The offering was priced at $1.50 per share of common stock (or common stock equivalent), with each share of common stock (or
common stock equivalent) sold with one five-year warrant to purchase one share of common stock, at an exercise price of $1.50 per
share.
The Company intends to use the net proceeds of the offering to support its operations, including for clinical trials, for
working capital and for other general corporate purposes, which will include the pursuit of the Company’s other research and
development efforts and could also include the acquisition or in-license of other products, product candidates or technologies
candidates or technologies.
Rodman & Renshaw, a unit of H.C. Wainwright & Co., acted as exclusive placement agent for the offering.
The securities were offered and sold pursuant to a registration statement on Form S-1 (File No. 333-217418) previously filed
with the Securities and Exchange Commission (the "SEC") and declared effective on June 8, 2017 and a related registration statement
that was filed pursuant to Rule 462 promulgated under the Securities Act of 1933 to register additional securities. The
securities may only be offered only by means of a prospectus. The final prospectus related to the offering was filed with the SEC
on June 12, 2017. Copies of the final prospectus may be obtained at the SEC's website located at http://www.sec.gov, and may also be obtained from H.C. Wainwright & Co., LLC by calling (646)
975-6996 or emailing placements@hcwco.com.
This press release shall not constitute an offer to sell or the solicitation of an offer to buy, nor may there be any sale of
these securities in any state or jurisdiction in which such offer, solicitation or sale would be unlawful prior to registration or
qualification under the securities laws of any such state or jurisdiction.
About EyeGate:
EyeGate is a clinical-stage specialty pharmaceutical company that is focused on developing and commercializing products for
treating diseases and disorders of the eye. EyeGate is developing products using CMHA-S, a modified form of the natural polymer
hyaluronic acid (HA), which possesses unique physical and chemical properties such as hydration and healing properties. The ability
of CMHA-S to adhere longer to the ocular surface, resist degradation and protect the ocular surface makes it well-suited for
treating various ocular surface injuries.
EGP-437, EyeGate’s other product in clinical trials, incorporates a reformulated topically active corticosteroid, Dexamethasone
Phosphate that is delivered into the ocular tissues through EyeGate’s proprietary innovative drug delivery system, the EyeGate II
Delivery System. For more information, please visit www.EyeGatePharma.com.
Forward-looking Statements
Some of the statements in this press release are “forward-looking” and are made pursuant to the safe harbor provision of the
Private Securities Litigation Reform Act of 1995. These “forward-looking” statements include statements relating to, among other
things, the commercialization efforts and other regulatory or marketing approval efforts pertaining to EyeGate’s products,
including EyeGate’s EGP-437 combination product and those of Jade, a wholly owned subsidiary of EyeGate, as well as the success
thereof, with such approvals or success may not be obtained or achieved on a timely basis or at all.

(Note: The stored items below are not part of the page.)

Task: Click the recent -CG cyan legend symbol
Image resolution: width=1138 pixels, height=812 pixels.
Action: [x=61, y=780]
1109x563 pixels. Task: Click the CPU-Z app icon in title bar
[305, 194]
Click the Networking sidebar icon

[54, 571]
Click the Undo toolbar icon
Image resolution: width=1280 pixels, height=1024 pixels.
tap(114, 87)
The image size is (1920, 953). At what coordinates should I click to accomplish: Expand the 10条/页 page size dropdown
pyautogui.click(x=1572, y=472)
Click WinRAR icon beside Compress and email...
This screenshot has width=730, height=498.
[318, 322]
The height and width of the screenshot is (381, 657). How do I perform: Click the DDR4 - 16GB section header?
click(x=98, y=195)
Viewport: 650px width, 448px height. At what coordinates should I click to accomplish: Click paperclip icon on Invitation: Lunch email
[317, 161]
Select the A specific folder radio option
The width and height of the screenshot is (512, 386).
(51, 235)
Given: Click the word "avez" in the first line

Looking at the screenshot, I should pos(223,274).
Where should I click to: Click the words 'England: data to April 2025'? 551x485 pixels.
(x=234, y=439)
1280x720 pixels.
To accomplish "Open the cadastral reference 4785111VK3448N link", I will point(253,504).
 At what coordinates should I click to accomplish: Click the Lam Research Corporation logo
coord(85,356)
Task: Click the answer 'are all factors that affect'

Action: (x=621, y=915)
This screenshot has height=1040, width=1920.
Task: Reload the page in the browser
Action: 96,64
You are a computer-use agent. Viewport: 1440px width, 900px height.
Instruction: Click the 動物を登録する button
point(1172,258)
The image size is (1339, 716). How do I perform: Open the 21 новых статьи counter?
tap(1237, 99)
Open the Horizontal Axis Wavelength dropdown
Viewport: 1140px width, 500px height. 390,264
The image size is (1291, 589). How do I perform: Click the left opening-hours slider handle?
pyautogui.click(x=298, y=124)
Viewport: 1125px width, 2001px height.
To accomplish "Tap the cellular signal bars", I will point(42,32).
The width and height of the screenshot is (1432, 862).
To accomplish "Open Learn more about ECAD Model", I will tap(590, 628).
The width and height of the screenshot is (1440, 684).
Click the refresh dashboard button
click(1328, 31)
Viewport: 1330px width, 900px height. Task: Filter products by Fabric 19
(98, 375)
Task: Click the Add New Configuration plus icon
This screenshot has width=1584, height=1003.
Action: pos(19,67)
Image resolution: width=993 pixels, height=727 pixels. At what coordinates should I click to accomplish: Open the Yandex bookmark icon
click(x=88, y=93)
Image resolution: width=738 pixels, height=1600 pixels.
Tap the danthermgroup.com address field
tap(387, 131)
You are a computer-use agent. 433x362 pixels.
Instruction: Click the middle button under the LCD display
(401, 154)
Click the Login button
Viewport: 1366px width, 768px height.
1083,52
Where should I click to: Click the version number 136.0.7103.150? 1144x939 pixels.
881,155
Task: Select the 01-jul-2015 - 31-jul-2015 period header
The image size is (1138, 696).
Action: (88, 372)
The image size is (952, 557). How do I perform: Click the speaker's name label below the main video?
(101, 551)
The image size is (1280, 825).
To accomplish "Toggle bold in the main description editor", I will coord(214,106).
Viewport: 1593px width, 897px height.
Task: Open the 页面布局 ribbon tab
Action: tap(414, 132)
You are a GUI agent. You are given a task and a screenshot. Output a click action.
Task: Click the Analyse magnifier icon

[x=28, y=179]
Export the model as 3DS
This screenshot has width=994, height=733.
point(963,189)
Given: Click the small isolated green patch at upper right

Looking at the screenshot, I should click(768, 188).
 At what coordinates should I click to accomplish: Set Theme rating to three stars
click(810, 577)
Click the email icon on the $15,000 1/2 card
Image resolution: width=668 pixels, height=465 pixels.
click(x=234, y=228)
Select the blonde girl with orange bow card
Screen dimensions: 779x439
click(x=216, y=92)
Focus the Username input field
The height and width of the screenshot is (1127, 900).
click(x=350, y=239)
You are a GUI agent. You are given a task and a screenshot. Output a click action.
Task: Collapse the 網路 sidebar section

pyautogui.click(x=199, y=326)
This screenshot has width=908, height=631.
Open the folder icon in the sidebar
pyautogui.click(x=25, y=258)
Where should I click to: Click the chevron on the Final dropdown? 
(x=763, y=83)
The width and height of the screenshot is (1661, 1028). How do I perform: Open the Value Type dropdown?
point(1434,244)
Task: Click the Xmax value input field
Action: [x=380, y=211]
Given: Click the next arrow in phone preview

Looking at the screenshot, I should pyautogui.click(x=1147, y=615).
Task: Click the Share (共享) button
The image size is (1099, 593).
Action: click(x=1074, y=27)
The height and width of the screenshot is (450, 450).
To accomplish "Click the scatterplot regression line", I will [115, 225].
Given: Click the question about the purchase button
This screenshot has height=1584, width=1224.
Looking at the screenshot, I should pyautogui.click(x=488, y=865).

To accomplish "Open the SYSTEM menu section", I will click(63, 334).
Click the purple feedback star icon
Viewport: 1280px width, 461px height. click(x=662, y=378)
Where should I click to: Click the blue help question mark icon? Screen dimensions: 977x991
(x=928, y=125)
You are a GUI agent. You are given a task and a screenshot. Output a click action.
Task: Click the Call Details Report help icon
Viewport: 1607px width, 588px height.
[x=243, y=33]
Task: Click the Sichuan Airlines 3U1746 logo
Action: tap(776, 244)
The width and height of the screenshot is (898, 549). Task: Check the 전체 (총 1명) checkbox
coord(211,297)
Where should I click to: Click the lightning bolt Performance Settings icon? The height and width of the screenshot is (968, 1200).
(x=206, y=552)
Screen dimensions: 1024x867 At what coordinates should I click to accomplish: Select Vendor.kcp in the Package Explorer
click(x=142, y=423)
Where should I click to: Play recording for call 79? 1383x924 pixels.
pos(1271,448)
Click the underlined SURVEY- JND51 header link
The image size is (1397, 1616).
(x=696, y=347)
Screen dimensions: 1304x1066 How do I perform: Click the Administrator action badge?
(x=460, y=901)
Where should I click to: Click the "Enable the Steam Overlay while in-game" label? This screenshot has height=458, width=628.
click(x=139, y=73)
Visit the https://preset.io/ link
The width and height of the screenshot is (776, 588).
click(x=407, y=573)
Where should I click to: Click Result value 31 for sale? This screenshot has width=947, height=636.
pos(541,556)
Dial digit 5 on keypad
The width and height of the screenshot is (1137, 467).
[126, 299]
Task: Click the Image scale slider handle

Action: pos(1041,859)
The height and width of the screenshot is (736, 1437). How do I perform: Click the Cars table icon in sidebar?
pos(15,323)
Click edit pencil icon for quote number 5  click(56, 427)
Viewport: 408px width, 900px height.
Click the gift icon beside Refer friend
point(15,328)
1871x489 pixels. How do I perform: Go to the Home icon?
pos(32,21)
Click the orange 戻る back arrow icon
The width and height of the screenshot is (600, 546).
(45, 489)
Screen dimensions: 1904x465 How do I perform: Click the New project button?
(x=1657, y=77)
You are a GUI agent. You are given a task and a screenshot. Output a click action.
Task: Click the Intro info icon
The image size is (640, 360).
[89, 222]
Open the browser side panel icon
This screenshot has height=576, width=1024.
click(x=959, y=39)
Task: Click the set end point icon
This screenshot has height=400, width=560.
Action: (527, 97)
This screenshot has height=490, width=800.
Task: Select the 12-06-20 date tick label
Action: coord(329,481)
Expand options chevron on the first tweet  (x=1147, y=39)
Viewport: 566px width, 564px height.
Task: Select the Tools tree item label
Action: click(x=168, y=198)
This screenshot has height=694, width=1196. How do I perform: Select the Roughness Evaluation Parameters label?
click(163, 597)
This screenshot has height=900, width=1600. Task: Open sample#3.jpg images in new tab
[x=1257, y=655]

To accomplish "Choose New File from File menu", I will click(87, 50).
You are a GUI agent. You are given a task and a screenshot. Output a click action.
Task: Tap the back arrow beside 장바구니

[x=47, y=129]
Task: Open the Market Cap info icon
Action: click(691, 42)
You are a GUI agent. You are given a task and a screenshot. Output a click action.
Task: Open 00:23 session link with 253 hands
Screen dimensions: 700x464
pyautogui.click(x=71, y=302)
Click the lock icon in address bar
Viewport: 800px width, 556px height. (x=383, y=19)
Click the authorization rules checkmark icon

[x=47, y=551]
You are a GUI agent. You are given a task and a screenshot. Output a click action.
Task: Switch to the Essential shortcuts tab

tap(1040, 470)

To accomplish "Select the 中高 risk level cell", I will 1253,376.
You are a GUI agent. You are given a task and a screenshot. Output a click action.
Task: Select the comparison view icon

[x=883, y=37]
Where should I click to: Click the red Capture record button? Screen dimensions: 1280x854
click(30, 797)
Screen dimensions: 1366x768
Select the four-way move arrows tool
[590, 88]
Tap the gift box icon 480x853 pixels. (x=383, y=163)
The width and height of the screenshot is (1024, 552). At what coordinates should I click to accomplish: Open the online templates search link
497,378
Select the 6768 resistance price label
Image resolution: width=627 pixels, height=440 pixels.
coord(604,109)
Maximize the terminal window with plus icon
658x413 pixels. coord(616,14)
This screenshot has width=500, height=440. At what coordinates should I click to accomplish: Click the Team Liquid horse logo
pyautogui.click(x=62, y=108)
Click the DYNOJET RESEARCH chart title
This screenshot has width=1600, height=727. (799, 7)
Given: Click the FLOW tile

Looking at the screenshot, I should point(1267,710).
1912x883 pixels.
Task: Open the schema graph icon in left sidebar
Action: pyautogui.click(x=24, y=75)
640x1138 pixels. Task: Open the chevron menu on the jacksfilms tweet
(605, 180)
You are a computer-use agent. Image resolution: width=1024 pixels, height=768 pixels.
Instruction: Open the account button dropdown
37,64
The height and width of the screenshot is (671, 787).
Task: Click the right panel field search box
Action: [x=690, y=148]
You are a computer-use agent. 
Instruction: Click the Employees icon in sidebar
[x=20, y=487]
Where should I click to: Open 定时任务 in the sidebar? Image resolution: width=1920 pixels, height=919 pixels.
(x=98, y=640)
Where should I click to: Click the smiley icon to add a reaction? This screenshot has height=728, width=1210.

These statements involve risks
and uncertainties that may cause results to differ materially from the statements set forth in this press release, plus other risk
factors described under the heading “Risk Factors” contained in our Annual Report on Form 10-K filed with the SEC on February 23,
2017 or described in our other public filings. Our results may also be affected by factors of which we are not currently aware. The
forward-looking statements in this press release speak only as of the date of this press release. EyeGate expressly disclaims any
obligation or undertaking to release publicly any updates or revisions to such statements to reflect any change in its expectations
with regard thereto or any changes in the events, conditions or circumstances on which any such statement is based.